三成と違い中々好かれる吉継の交友範囲すべてに突っ込みを入れる気力も最早なく、早くこの話を終わらせたくて結論を迫れば、薄く溜息をつきながら吉継は応えた。

「仕方ないな。つまりだ、幸村に運命を感じたので、姪の婿として大谷家に入らぬかと言ったのだが冗談だと思われ失敗した。天然で容易に押されるように見えて、案外流れに乗らぬ奴だ」

頭を殴る灰皿、二つ目の威力は、頭蓋を割らんばかりであった。

「めいのむこ?は、む、婿?お前、待て、お前の姪、ええとお竹だったか?あれはついこの間小学校に上がったとか聞いたばかりだぞ」
「いつの話だ。お竹はもう8歳になる」
「そうだったか・・・ではない!吉継お前何を考えて、本気か正気か気の迷いか」
「日本ではまだ同性婚は出来ない。養子とするのが定石なのだが、しかし父も母も中々是とは言わない上に、だからといって俺自身の養子にしてしまえば、義理とはいえ親子では流石に倫理観に引っかかる。というわけで、とりあえず親類にしてしまえば良いかと、な」

ただ単に三成の予想以上に幸村を気に入っていた、というだけの話だと思っていたのに、常識の枠を飛び越えて見事に危険地帯へ着地した吉継の思惑は繊細な三成の心をズタズタにし、脳を処理落ちさせた。

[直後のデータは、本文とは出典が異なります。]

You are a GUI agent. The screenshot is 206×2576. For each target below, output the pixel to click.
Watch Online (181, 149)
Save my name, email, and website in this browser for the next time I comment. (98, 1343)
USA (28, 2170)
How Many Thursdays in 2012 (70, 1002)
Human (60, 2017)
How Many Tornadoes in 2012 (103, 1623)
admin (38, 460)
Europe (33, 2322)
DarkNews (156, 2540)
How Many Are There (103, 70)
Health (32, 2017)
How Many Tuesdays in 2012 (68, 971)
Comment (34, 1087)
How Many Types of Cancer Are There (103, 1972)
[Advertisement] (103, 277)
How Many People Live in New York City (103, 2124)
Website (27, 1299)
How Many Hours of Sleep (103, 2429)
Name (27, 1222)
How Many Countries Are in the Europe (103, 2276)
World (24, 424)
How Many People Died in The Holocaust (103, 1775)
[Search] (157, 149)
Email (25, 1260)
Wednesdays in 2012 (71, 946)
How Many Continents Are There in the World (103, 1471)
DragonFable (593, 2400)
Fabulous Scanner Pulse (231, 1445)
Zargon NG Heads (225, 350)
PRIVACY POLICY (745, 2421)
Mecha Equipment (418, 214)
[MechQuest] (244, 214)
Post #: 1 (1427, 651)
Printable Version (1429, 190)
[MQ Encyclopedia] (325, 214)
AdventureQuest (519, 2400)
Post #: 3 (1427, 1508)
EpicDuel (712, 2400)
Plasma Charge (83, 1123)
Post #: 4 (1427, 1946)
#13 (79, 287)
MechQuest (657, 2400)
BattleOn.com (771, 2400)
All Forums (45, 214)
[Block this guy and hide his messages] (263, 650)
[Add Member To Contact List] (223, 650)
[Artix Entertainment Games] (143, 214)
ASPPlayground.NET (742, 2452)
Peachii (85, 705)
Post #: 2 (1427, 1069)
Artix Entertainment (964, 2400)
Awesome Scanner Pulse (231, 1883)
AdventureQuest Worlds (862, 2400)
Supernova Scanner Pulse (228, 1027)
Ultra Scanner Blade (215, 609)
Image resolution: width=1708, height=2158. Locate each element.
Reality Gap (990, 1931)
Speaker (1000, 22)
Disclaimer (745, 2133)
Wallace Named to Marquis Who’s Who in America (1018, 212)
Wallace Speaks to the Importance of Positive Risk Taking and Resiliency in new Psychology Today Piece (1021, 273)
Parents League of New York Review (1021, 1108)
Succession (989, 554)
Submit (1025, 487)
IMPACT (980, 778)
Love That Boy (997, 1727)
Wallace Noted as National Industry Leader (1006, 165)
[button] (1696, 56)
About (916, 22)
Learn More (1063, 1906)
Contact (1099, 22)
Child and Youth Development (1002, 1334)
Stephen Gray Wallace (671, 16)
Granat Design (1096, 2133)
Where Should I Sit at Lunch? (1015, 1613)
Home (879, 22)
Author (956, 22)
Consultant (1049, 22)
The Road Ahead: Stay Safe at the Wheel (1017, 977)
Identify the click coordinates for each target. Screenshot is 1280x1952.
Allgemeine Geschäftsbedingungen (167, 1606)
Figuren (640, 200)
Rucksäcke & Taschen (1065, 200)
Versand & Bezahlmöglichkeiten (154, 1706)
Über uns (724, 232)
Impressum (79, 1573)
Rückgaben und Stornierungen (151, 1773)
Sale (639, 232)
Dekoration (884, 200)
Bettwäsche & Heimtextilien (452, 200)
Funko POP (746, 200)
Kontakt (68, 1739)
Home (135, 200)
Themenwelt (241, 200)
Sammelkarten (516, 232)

「・・・・・よし、よしつ、ぐ。お、おれはどうやら疲れているらしい、激しく頭痛もする。もう寝るから泊まるなら布団は自分で敷いてくれ」

考えることを放棄し、ダメージの回復に努めることにした三成のガクガク震える膝はスルーし、吉継は泊まるか否かの部分のみ拾った。

「いや、今日は帰って外堀を埋める手はずを整えよう」
「掘りを埋めるとは城攻めでもする気か」
「そう、信之は手強いからな」

すっかり冷めきってソースが固まったパスタをがすがす解しながらの、実にさりげない決意表明だった。

「ああ、お前の言葉が理解できない。思った以上に具合が悪いのだな俺は」
「流れを汲まずに先だけ急かすからそうなるのだ三成。ポカリでも買ってくるか?」
「川に落ちて文字通り流れろ吉継。海まで」



吉継は一番の理解者、昔も今もこれからも、一番の親友。そう思っていた時期が俺にもあったのだよ左近。
と、やつれた悲壮な雰囲気を背負い大学用務員に愚痴る三成の姿が、紆余曲折の後に真白幽霊と並ぶ怪談としてご近所で語られるようになるのはもう少しあとの話。